Question

A test for extrasensory perception (ESP) involves asking a person to tell which of $5$shapes—a circle, star, triangle, diamond, or heart—appears on a hidden computer screen. On each trial, the computer is equally likely to select any of the $5$shapes. Suppose researchers are testing a person who does not have ESP and so is just guessing on each trial. What is the probability that the person guesses the first $4$shapes incorrectly but gets the fifth correct?

a). $1/5$

b). ${\left(\frac{4}{5}\right)}^4$

c). ${\left(\frac{4}{5}\right)}^4\left(\frac{1}{5}\right)$

d). $\left(\frac{5}{1}\right){\left(\frac{4}{5}\right)}^4\left(\frac{1}{5}\right)$

e).$4/5$

Short answer

A correct answer is an option (c)${\left(\frac{4}{5}\right)}^4\left(\frac{1}{5}\right)$.

Step-by-step solution

Given Information 

A test for extrasensory perception (ESP) involves asking a person to tell which of $5$shapes—a circle, star, triangle, diamond, or heart—appears on a hidden computer screen.

Explanation 

The number of positive outcomes divided by the total number of possible outcomes equals the probability:

$p=P\left(win\right)=\frac{\#\text{of favorable outcomes}}{\#\text{of possible outcomes}}=\frac{1}{5}$

Because the variable represents the number of tries required before a success, the distribution is geometric.
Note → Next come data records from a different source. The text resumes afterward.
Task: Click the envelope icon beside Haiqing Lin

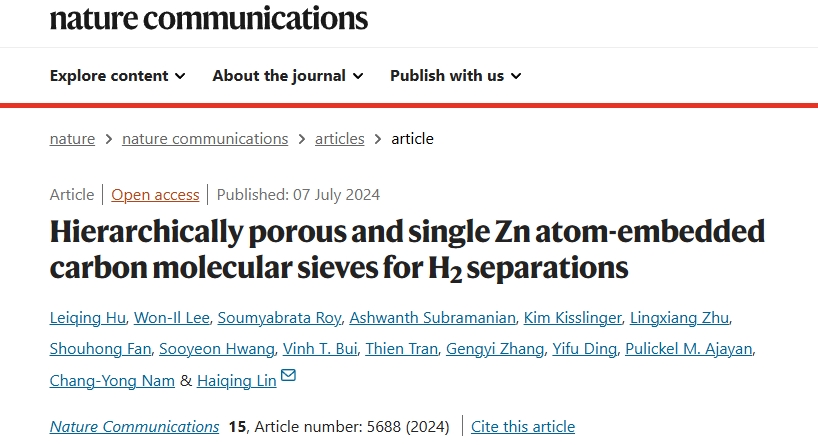Action: coord(288,375)
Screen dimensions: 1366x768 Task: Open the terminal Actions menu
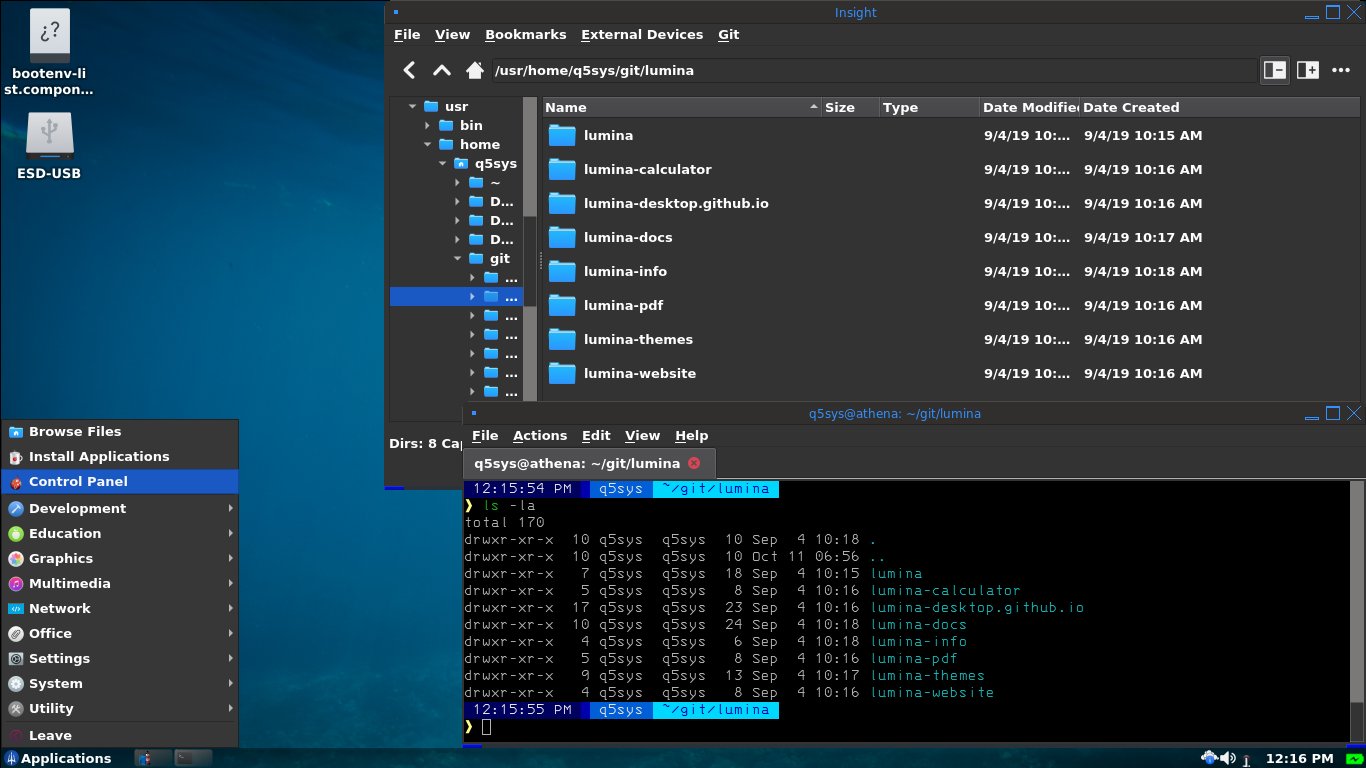click(x=539, y=435)
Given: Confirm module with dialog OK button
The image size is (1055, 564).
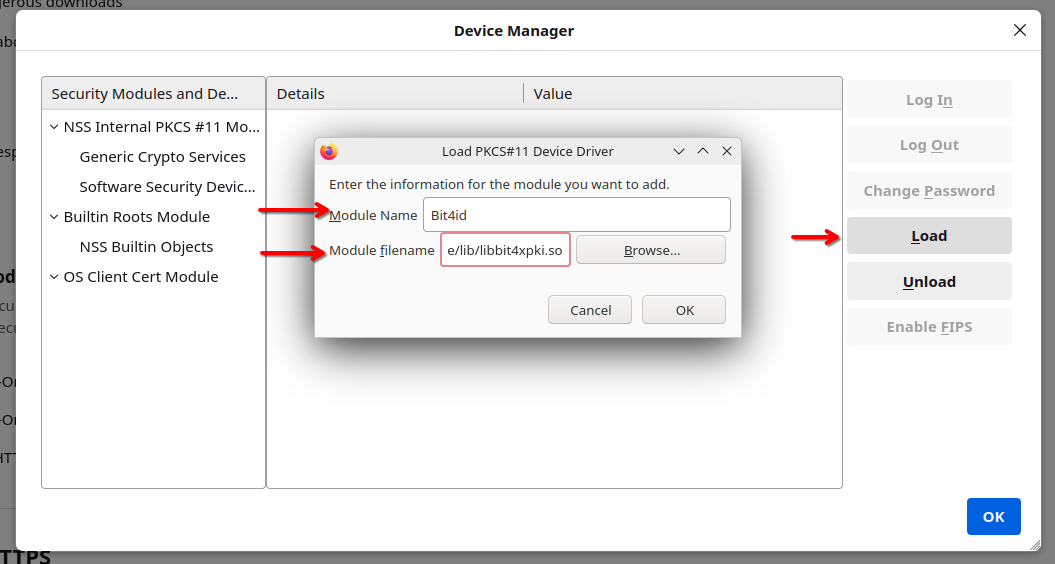Looking at the screenshot, I should 684,310.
Geometric probability is defined as follows:

$$\begin{gathered} P(X=k)=q^{k-1}p \\ =(1-p{)}^{k-1}p \end{gathered}$$

Evaluate at $k=5$:

$$\begin{gathered} P(X=5)={\left(1-\frac{1}{5}\right)}^{5-1}\left(\frac{1}{5}\right) \\ ={\left(\frac{4}{5}\right)}^4\left(\frac{1}{5}\right) \end{gathered}$$